Peter Homberg: Der unmittelbare Nachweis zwischen erhöhter Importmenge und vermeintlichen Anstieg der nicht-Patienten ist nicht geführt. Auch der überproportionale Anstieg der Selbstzahlenden belegt noch lange keinen Missbrauch. Medizinisches Cannabis hat in der Patienten-Versorgung über die Jahre seit der Legalisierung im Jahr 2017 einen hohen Stellenwert bekommen, insbesondere bei der Behandlung von chronischen Schmerzen. Nicht zu vergessen ist, dass die Therapie durch niedrigere Preise auch für Selbstzahlende deutlich erschwinglicher geworden ist.

Allerdings ist das MedCanG bereits ein Sondergesetz. Von daher ist es nachvollziehbar, dass es im Rahmen dieses Sondergesetzes auch Sonderregeln gibt.

krautinvest.de:  Wäre ein solcher Schritt das Aus für die Behandlung über Ärzte im EU-Ausland?

Peter Homberg: Dieses Änderungsgesetz wäre nicht das Aus für EU-Ärzte. Über Plattformen, die mit EU Ärztinnen und Ärzten arbeiten, könnten diese daher weiter Rezepte ausstellen. Schließlich sind EU-Ärzte nicht oder nur indirekt von Gesetzen betroffen, die in Deutschland gelten. Patient:innen könnte dieses Rezept auch weiterhin in Deutschland einlösen. Falls der Entwurf tatsächlich so verabschiedet werden sollte, was ich für unwahrscheinlich halte, dann allerdings nicht mehr bei einer Versandapotheke. Die Apotheken wären auch weiterhin verpflichtet, diese Rezepte einzulösen, solange sie alle Informationen nach der Verordnung über die Verschreibungspflicht von Arzneimitteln beinhalten.

krautinvest.de: Welche Alternativszenarien sind denkbar, auf die man sich im Laufe des Gesetzgebungsprozess noch einigen könnte?

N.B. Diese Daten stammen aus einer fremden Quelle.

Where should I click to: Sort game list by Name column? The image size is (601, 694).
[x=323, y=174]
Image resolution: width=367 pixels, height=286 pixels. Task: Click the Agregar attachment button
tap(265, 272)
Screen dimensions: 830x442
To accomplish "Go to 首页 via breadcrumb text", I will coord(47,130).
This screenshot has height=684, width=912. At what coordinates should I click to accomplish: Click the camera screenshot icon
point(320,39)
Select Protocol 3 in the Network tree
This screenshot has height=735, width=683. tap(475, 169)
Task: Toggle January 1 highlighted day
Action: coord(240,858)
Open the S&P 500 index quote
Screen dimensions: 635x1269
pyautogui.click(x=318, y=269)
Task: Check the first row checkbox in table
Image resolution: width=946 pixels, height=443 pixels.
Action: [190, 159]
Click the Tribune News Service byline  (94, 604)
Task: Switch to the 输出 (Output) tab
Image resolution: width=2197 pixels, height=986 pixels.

Peter Homberg: Dass die Erstkonsultation tatsächlich in einem Gespräch erfolgen muss, sehe ich ebenfalls als richtig an. Ob dies aber ‘in Persona’ oder über eine telemedizinische Plattform erfolgen kann, sei dahingestellt. Aus meiner Sicht sollte beides möglich sein. Dass nur aufgrund eines Anamnesebogen Rezepte ausgestellt werden, ist zu Recht vom BMG hinterfragt worden. Beim Versand von medizinischem Cannabis kann ich mir nicht vorstellen, dass dieses Verbot tatsächlich in Kraft tritt. Es wäre komplett konträr auch zu den Bedürfnissen der Patient:innen nach einer gesicherten Versorgung mit pharmazeutischen Cannabis.

Über Peter Homberg

Peter Homberg zählt zu den erfahrensten Anwälten im Bereich Medizinalcannabis in Deutschland. Seit 2017 berät er führende internationale und deutsche Unternehmen, von Start-ups und mittelständischen Unternehmen bis hin zu börsennotierten Gesellschaften sowie national und international agierenden Unternehmensgruppen oder Investoren. Er hält regelmäßig Vorträge auf Seminaren und Konferenzen und ist Autor zahlreicher Fachartikel und anderer Publikationen zum Gesellschafts- oder IP-Recht in den Bereichen Life Sciences und medizinisches Cannabis.